Health

Common bacterial infections becoming increasingly resistant to antibiotics, reveals WHO report

A new World Health Organization (WHO) report reveals high levels of resistance in bacteria, causing life-threatening bloodstream infections, as well as increasing resistance to treatment in several bacteria causing common infections in the community based on data reported by 87 countries in 2020.

For the first time, the Global Antimicrobial Resistance and Use Surveillance System (GLASS) report provides analyses for antimicrobial resistance (AMR) rates in the context of national testing coverage, AMR trends since 2017, and data on antimicrobial consumption in humans in 27 countries. Within six years, GLASS achieved participation from 127 countries with 72% of the world’s population. The report includes an innovative interactive digital format to facilitate data extraction and graphics.

The report released on Friday shows high levels (above 50%) of resistance were reported in bacteria frequently causing bloodstream infections in hospitals, such as Klebsiella pneumoniae and Acinetobacter spp. These life-threatening infections require treatment with last-resort antibiotics, such as carbapenems. However, 8% of bloodstream infections caused by Klebsiella pneumoniae were reported as resistant to carbapenems, increasing the risk of death due to unmanageable infections.

Common bacterial infections are becoming increasingly resistant to treatments. Over 60% of Neisseria gonorrhoea isolates, a common sexually transmitted disease, have shown resistance to one of the most used oral antibacterials, ciprofloxacin. Over 20% of E.coli isolates – the most common pathogen in urinary tract infections – were resistant to both first-line drugs (ampicillin and co-trimoxazole) and second-line treatments (fluoroquinolones).

“Antimicrobial resistance undermines modern medicine and puts millions of lives at risk,” said Dr Tedros Adhanom Ghebreyesus, WHO Director-General. “To truly understand the extent of the global threat and mount an effective public health response to AMR, we must scale up microbiology testing and provide quality-assured data across all countries, not just wealthier ones.”

Although most resistance trends have remained stable over the past 4 years, bloodstream infections due to resistant Escherichia coli and Salmonella spp. and resistant gonorrhoea infections increased by at least 15% compared to rates in 2017. More research is needed to identify the reasons behind the observed AMR increase and to what extent it is related to raised hospitalizations and increased antibiotic treatments during the COVID-19 pandemic. The pandemic also meant that several countries were unable to report data for 2020.

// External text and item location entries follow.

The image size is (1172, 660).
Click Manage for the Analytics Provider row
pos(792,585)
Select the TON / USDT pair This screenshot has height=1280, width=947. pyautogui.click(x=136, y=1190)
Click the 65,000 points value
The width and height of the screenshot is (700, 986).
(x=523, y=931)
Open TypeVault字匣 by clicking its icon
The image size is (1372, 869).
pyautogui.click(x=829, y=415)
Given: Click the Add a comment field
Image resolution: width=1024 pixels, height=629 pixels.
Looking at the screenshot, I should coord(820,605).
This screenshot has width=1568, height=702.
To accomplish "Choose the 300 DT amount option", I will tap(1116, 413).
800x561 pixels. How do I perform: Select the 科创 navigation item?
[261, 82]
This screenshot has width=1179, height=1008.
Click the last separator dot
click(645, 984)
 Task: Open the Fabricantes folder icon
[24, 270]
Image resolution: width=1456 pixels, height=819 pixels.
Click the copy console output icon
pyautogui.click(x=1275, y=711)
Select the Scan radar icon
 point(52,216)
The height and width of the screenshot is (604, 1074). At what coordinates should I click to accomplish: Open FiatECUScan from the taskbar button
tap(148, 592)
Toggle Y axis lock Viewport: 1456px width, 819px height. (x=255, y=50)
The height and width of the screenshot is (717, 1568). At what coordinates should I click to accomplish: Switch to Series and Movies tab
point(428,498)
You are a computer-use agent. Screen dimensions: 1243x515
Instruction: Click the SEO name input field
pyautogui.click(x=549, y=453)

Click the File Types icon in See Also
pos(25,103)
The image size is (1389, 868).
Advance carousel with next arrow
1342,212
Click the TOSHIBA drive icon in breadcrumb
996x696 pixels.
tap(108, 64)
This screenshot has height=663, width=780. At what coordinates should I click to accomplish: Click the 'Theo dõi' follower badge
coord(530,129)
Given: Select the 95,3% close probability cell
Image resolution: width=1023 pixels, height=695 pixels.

New analyses show that countries with a lower testing coverage, mostly low- and middle-income countries (LMICs), are more likely to report significantly higher AMR rates for most “bug-drug” combinations. This may be (partly) due to the fact that in many LMICs, a limited number of referral hospitals report to GLASS. These hospitals often care for the sickest patients who may have received previous antibiotic treatment.

For example, the global median AMR levels were 42% (E. Coli) and 35% (Methicilin-resistant Staphylococcus aureus – MRSA) – the two AMR Sustainable Development Goal indicators. But when only countries with high testing coverage were considered, these levels were markedly lower at 11% and 6.8%, respectively.

As for antimicrobial consumption in humans, 65% of 27 reporting countries met WHO’s target of ensuring that at least 60% of antimicrobials consumed are from the ‘ACCESS’ group of antibiotics, i.e. antibiotics which – according to the WHO AWaRE classification – are effective in a wide range of common infections and have a relatively low risk of creating resistance.

AMR rates remain difficult to interpret due to insufficient testing coverage and weak laboratory capacity, particularly in low- and middle-income countries. To overcome this critical gap, WHO will follow a two-pronged approach aiming at short-term evidence generation through surveys and long-term capacity building for routine surveillance. This will entail the introduction of representative national AMR prevalence surveys to generate AMR baseline and trend data for policy development and monitoring of interventions and an increase of quality-assured laboratories reporting representative AMR data at all levels of the health system.

Responding to trends of antimicrobial resistance requires high-level commitment from countries to boost surveillance capacity and provide quality assured data as well as action by all people and communities. By strengthening the collection of standardized quality AMR and AMC data, the next phase of GLASS will underpin effective data-driven action to stop the emergence and spread of AMR and protect the use of antimicrobial medicines for future generations.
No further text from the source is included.